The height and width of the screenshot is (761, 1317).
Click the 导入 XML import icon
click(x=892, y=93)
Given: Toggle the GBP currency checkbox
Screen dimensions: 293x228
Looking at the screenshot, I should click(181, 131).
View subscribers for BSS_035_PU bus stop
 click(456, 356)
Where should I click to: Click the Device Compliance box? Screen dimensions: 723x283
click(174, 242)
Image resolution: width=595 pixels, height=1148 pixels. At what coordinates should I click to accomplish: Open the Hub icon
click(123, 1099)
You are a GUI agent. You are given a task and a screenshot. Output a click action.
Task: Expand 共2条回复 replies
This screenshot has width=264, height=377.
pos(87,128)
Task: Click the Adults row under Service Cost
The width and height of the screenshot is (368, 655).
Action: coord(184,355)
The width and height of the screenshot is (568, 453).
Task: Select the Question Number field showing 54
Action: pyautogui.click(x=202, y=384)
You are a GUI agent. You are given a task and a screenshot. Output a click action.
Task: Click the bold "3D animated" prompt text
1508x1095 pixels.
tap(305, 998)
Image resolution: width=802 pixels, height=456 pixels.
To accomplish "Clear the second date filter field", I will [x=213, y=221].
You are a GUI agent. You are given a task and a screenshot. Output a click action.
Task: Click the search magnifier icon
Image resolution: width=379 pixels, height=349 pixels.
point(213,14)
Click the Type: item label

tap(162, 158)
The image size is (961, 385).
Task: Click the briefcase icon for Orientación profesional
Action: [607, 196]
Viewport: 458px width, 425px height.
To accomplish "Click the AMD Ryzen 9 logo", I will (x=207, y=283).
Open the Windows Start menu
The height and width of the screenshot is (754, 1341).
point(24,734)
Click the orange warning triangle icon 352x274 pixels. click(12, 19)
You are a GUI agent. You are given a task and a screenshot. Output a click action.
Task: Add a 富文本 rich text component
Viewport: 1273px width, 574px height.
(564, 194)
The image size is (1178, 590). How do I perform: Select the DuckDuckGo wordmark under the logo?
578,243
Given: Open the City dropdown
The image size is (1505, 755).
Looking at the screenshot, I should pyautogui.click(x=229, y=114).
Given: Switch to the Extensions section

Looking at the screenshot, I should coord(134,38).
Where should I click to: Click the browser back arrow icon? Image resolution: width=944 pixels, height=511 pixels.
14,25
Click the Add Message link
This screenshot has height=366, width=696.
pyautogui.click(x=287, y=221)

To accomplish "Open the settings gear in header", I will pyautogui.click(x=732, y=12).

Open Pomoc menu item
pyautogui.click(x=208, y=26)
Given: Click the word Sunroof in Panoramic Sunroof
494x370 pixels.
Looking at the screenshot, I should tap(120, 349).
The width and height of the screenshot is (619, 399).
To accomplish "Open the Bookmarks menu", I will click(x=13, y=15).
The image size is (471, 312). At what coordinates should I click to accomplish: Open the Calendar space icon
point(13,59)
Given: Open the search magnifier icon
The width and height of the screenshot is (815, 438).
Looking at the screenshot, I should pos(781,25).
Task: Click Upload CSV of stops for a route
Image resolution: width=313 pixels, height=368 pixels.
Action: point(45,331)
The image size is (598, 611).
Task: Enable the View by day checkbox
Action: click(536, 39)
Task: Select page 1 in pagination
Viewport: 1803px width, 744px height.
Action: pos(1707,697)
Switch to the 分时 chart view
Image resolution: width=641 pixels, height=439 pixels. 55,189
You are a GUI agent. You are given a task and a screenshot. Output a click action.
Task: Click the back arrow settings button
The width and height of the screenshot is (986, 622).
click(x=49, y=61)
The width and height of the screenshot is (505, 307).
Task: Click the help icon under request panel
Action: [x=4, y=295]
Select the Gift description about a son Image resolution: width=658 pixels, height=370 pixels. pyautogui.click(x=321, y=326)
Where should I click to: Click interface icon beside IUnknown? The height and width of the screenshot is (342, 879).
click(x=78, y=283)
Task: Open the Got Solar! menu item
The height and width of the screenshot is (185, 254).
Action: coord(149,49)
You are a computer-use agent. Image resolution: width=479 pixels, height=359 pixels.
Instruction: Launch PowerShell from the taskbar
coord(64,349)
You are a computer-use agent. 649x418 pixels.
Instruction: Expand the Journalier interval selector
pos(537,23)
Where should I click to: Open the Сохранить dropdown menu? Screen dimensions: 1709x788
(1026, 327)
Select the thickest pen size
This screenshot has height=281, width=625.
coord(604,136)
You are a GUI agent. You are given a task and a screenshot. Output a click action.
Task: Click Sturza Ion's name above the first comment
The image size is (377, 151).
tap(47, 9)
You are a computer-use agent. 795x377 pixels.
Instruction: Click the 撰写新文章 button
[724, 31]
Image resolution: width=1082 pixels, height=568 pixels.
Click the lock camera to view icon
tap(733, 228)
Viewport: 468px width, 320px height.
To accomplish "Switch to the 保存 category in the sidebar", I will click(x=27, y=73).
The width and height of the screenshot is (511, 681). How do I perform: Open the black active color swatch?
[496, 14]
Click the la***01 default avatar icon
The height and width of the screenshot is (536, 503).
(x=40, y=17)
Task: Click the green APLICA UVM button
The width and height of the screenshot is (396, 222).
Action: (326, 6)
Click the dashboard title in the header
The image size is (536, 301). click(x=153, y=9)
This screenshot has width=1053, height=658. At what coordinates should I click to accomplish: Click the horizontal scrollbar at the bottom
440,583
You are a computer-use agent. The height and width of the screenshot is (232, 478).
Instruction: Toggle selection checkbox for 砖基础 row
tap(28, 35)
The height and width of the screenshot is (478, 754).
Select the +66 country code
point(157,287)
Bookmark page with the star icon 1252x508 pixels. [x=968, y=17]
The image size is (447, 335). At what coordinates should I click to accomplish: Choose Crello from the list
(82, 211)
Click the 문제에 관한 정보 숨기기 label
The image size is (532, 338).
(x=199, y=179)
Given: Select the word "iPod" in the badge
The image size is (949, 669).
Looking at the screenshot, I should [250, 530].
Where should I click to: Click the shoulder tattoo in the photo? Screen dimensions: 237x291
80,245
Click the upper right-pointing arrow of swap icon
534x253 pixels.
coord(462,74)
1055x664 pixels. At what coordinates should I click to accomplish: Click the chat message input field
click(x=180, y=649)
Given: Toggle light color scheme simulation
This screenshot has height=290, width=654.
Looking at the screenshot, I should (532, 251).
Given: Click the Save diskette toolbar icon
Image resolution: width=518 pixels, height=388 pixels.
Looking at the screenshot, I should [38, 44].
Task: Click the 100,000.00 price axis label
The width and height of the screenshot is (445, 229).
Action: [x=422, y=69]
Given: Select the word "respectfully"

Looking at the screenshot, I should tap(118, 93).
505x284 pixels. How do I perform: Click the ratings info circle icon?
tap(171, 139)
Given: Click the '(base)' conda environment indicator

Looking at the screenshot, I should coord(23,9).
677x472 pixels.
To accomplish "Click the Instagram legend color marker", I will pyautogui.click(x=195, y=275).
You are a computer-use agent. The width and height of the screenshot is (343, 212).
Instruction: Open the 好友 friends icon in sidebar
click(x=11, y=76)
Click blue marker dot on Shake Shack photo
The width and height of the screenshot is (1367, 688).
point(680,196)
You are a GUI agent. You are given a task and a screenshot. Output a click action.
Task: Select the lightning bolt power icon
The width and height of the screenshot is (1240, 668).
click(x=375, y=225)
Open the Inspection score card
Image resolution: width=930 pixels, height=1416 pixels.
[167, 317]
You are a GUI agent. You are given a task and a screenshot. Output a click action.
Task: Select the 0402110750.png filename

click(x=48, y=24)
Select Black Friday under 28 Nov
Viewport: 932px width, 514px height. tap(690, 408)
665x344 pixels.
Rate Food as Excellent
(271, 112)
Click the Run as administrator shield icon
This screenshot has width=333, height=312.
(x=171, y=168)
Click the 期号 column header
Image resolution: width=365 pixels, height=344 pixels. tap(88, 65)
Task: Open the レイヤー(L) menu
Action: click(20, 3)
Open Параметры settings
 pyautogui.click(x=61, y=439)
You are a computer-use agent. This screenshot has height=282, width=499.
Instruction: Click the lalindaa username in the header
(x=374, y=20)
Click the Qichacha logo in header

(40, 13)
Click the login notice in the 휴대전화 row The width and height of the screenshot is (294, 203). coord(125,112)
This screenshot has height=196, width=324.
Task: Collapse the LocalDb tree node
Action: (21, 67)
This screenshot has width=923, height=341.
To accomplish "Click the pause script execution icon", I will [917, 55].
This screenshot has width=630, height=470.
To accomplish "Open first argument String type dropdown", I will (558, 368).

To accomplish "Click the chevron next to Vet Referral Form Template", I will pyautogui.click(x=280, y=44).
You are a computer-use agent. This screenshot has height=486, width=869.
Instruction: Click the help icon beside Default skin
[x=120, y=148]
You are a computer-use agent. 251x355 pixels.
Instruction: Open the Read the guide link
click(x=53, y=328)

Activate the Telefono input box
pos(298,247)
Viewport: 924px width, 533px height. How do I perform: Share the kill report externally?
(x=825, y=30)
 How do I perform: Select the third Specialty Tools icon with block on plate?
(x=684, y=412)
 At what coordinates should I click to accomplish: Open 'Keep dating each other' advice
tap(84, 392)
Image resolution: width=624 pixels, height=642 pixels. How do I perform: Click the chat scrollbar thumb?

.....

Problem statement >> Return every line of the records in which the word "search" is found.

Written solution >>
Task: Click the search magnifier icon
Given: Open the search magnifier icon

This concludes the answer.